To be done: Reproduce all of the data below with "Percent Snap" switched to "Angle Snap" and every other line left as it is.
******************************
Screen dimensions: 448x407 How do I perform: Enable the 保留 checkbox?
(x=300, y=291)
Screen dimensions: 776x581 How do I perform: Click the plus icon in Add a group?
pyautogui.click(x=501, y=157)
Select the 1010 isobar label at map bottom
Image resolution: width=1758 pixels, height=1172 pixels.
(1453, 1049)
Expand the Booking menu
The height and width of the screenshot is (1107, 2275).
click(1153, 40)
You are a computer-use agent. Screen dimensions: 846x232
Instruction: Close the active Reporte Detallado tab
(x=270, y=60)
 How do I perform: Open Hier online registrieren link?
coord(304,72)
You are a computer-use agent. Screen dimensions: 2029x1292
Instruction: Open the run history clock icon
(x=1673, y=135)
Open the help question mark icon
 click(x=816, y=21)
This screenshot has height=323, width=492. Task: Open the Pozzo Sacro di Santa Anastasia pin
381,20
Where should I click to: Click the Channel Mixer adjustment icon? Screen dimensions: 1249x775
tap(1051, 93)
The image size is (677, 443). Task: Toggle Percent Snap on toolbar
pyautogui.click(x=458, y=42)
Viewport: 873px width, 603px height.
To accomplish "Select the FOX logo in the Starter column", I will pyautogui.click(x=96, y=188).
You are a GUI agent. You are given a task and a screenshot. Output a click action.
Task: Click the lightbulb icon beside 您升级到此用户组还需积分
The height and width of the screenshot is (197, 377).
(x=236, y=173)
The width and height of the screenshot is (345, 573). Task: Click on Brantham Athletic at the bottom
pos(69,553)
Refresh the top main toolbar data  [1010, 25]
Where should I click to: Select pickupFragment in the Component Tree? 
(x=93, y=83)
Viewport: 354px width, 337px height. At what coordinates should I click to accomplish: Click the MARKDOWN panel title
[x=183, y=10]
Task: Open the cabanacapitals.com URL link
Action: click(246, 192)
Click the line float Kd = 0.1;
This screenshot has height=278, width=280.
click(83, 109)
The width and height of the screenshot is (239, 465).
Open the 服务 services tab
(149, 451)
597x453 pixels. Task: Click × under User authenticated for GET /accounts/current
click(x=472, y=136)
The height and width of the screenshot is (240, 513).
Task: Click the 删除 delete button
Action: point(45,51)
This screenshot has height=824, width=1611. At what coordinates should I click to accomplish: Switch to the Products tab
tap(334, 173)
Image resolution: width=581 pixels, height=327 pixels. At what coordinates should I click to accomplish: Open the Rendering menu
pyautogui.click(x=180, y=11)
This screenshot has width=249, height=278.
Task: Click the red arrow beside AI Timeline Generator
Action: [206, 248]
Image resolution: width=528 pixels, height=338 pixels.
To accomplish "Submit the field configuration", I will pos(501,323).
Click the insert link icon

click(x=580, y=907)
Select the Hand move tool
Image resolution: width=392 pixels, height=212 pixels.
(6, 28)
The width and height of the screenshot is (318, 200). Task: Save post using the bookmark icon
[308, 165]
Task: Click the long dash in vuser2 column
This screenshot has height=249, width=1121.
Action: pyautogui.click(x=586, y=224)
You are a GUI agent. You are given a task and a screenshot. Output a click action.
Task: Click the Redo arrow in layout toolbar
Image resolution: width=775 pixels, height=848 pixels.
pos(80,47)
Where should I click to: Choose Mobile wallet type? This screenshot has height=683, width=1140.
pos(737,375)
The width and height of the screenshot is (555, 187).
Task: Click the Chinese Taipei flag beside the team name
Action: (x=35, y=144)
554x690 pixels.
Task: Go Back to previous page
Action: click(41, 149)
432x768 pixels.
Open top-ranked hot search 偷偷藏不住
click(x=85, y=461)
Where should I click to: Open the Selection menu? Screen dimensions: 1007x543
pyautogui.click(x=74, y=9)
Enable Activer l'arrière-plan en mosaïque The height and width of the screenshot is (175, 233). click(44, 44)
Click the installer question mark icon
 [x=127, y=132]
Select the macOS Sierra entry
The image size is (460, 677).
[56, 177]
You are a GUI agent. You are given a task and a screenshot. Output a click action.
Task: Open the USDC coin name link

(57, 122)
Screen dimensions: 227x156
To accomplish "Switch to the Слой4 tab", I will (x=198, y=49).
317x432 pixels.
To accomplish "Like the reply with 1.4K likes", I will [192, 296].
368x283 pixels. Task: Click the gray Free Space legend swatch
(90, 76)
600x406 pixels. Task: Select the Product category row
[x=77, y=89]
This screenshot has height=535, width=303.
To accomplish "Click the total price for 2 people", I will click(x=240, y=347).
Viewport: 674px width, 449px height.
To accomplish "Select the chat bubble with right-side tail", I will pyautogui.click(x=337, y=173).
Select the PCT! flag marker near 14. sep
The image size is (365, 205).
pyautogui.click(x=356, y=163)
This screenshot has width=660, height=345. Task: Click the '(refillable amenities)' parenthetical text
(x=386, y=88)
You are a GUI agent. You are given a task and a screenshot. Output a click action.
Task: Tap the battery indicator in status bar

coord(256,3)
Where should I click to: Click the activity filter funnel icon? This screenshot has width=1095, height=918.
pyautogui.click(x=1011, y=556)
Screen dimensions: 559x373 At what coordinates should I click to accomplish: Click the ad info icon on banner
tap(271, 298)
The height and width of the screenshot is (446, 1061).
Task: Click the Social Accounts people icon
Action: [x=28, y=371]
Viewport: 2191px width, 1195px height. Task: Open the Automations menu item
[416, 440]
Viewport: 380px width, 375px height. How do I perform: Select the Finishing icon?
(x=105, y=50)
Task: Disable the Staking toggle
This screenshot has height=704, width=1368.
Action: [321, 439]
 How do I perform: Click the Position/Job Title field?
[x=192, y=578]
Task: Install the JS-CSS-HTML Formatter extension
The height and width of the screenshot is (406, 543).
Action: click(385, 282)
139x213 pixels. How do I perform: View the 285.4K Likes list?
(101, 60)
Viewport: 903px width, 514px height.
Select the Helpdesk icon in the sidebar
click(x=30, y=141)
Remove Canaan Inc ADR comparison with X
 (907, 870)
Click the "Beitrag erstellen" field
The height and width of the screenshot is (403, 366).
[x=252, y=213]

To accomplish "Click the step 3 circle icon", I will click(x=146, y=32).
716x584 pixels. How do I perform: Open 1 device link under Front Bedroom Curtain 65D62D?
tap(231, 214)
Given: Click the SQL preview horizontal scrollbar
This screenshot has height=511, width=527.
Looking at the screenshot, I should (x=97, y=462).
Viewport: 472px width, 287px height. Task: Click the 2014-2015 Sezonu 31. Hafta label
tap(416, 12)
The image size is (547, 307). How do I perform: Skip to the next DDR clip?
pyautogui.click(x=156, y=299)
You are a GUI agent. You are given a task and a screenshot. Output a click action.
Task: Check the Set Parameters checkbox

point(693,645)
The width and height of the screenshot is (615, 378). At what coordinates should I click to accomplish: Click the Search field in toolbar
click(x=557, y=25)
******************************
Task result:
Screen dimensions: 448x407 How do I perform: Enable the 保留 checkbox?
(x=300, y=291)
Screen dimensions: 776x581 How do I perform: Click the plus icon in Add a group?
pyautogui.click(x=501, y=157)
Select the 1010 isobar label at map bottom
Image resolution: width=1758 pixels, height=1172 pixels.
(1453, 1049)
Expand the Booking menu
The height and width of the screenshot is (1107, 2275).
click(1153, 40)
You are a computer-use agent. Screen dimensions: 846x232
Instruction: Close the active Reporte Detallado tab
(x=270, y=60)
 How do I perform: Open Hier online registrieren link?
coord(304,72)
You are a computer-use agent. Screen dimensions: 2029x1292
Instruction: Open the run history clock icon
(x=1673, y=135)
Open the help question mark icon
 click(x=816, y=21)
This screenshot has height=323, width=492. Task: Open the Pozzo Sacro di Santa Anastasia pin
381,20
Where should I click to: Click the Channel Mixer adjustment icon? Screen dimensions: 1249x775
tap(1051, 93)
The image size is (677, 443). Task: Toggle Angle Snap on toolbar
pyautogui.click(x=458, y=42)
Viewport: 873px width, 603px height.
To accomplish "Select the FOX logo in the Starter column", I will pyautogui.click(x=96, y=188).
You are a GUI agent. You are given a task and a screenshot. Output a click action.
Task: Click the lightbulb icon beside 您升级到此用户组还需积分
The height and width of the screenshot is (197, 377).
(x=236, y=173)
The width and height of the screenshot is (345, 573). Task: Click on Brantham Athletic at the bottom
pos(69,553)
Refresh the top main toolbar data  [1010, 25]
Where should I click to: Select pickupFragment in the Component Tree? 
(x=93, y=83)
Viewport: 354px width, 337px height. At what coordinates should I click to accomplish: Click the MARKDOWN panel title
[x=183, y=10]
Task: Open the cabanacapitals.com URL link
Action: click(246, 192)
Click the line float Kd = 0.1;
This screenshot has height=278, width=280.
click(83, 109)
The width and height of the screenshot is (239, 465).
Open the 服务 services tab
(149, 451)
597x453 pixels. Task: Click × under User authenticated for GET /accounts/current
click(x=472, y=136)
The height and width of the screenshot is (240, 513).
Task: Click the 删除 delete button
Action: point(45,51)
This screenshot has height=824, width=1611. At what coordinates should I click to accomplish: Switch to the Products tab
tap(334, 173)
Image resolution: width=581 pixels, height=327 pixels. At what coordinates should I click to accomplish: Open the Rendering menu
pyautogui.click(x=180, y=11)
This screenshot has width=249, height=278.
Task: Click the red arrow beside AI Timeline Generator
Action: [206, 248]
Image resolution: width=528 pixels, height=338 pixels.
To accomplish "Submit the field configuration", I will pos(501,323).
Click the insert link icon

click(x=580, y=907)
Select the Hand move tool
Image resolution: width=392 pixels, height=212 pixels.
(6, 28)
The width and height of the screenshot is (318, 200). Task: Save post using the bookmark icon
[308, 165]
Task: Click the long dash in vuser2 column
This screenshot has height=249, width=1121.
Action: pyautogui.click(x=586, y=224)
You are a GUI agent. You are given a task and a screenshot. Output a click action.
Task: Click the Redo arrow in layout toolbar
Image resolution: width=775 pixels, height=848 pixels.
pos(80,47)
Where should I click to: Choose Mobile wallet type? This screenshot has height=683, width=1140.
pos(737,375)
The width and height of the screenshot is (555, 187).
Task: Click the Chinese Taipei flag beside the team name
Action: (x=35, y=144)
554x690 pixels.
Task: Go Back to previous page
Action: click(41, 149)
432x768 pixels.
Open top-ranked hot search 偷偷藏不住
click(x=85, y=461)
Where should I click to: Open the Selection menu? Screen dimensions: 1007x543
pyautogui.click(x=74, y=9)
Enable Activer l'arrière-plan en mosaïque The height and width of the screenshot is (175, 233). click(44, 44)
Click the installer question mark icon
 [x=127, y=132]
Select the macOS Sierra entry
The image size is (460, 677).
[56, 177]
You are a GUI agent. You are given a task and a screenshot. Output a click action.
Task: Open the USDC coin name link

(57, 122)
Screen dimensions: 227x156
To accomplish "Switch to the Слой4 tab", I will (x=198, y=49).
317x432 pixels.
To accomplish "Like the reply with 1.4K likes", I will [192, 296].
368x283 pixels. Task: Click the gray Free Space legend swatch
(90, 76)
600x406 pixels. Task: Select the Product category row
[x=77, y=89]
This screenshot has height=535, width=303.
To accomplish "Click the total price for 2 people", I will click(x=240, y=347).
Viewport: 674px width, 449px height.
To accomplish "Select the chat bubble with right-side tail", I will pyautogui.click(x=337, y=173).
Select the PCT! flag marker near 14. sep
The image size is (365, 205).
pyautogui.click(x=356, y=163)
This screenshot has width=660, height=345. Task: Click the '(refillable amenities)' parenthetical text
(x=386, y=88)
You are a GUI agent. You are given a task and a screenshot. Output a click action.
Task: Tap the battery indicator in status bar

coord(256,3)
Where should I click to: Click the activity filter funnel icon? This screenshot has width=1095, height=918.
pyautogui.click(x=1011, y=556)
Screen dimensions: 559x373 At what coordinates should I click to accomplish: Click the ad info icon on banner
tap(271, 298)
The height and width of the screenshot is (446, 1061).
Task: Click the Social Accounts people icon
Action: [x=28, y=371]
Viewport: 2191px width, 1195px height. Task: Open the Automations menu item
[416, 440]
Viewport: 380px width, 375px height. How do I perform: Select the Finishing icon?
(x=105, y=50)
Task: Disable the Staking toggle
This screenshot has height=704, width=1368.
Action: [321, 439]
 How do I perform: Click the Position/Job Title field?
[x=192, y=578]
Task: Install the JS-CSS-HTML Formatter extension
The height and width of the screenshot is (406, 543).
Action: click(385, 282)
139x213 pixels. How do I perform: View the 285.4K Likes list?
(101, 60)
Viewport: 903px width, 514px height.
Select the Helpdesk icon in the sidebar
click(x=30, y=141)
Remove Canaan Inc ADR comparison with X
 (907, 870)
Click the "Beitrag erstellen" field
The height and width of the screenshot is (403, 366).
[x=252, y=213]

To accomplish "Click the step 3 circle icon", I will click(x=146, y=32).
716x584 pixels. How do I perform: Open 1 device link under Front Bedroom Curtain 65D62D?
tap(231, 214)
Given: Click the SQL preview horizontal scrollbar
This screenshot has height=511, width=527.
Looking at the screenshot, I should (x=97, y=462).
Viewport: 472px width, 287px height. Task: Click the 2014-2015 Sezonu 31. Hafta label
tap(416, 12)
The image size is (547, 307). How do I perform: Skip to the next DDR clip?
pyautogui.click(x=156, y=299)
You are a GUI agent. You are given a task and a screenshot. Output a click action.
Task: Check the Set Parameters checkbox

point(693,645)
The width and height of the screenshot is (615, 378). At what coordinates should I click to accomplish: Click the Search field in toolbar
click(x=557, y=25)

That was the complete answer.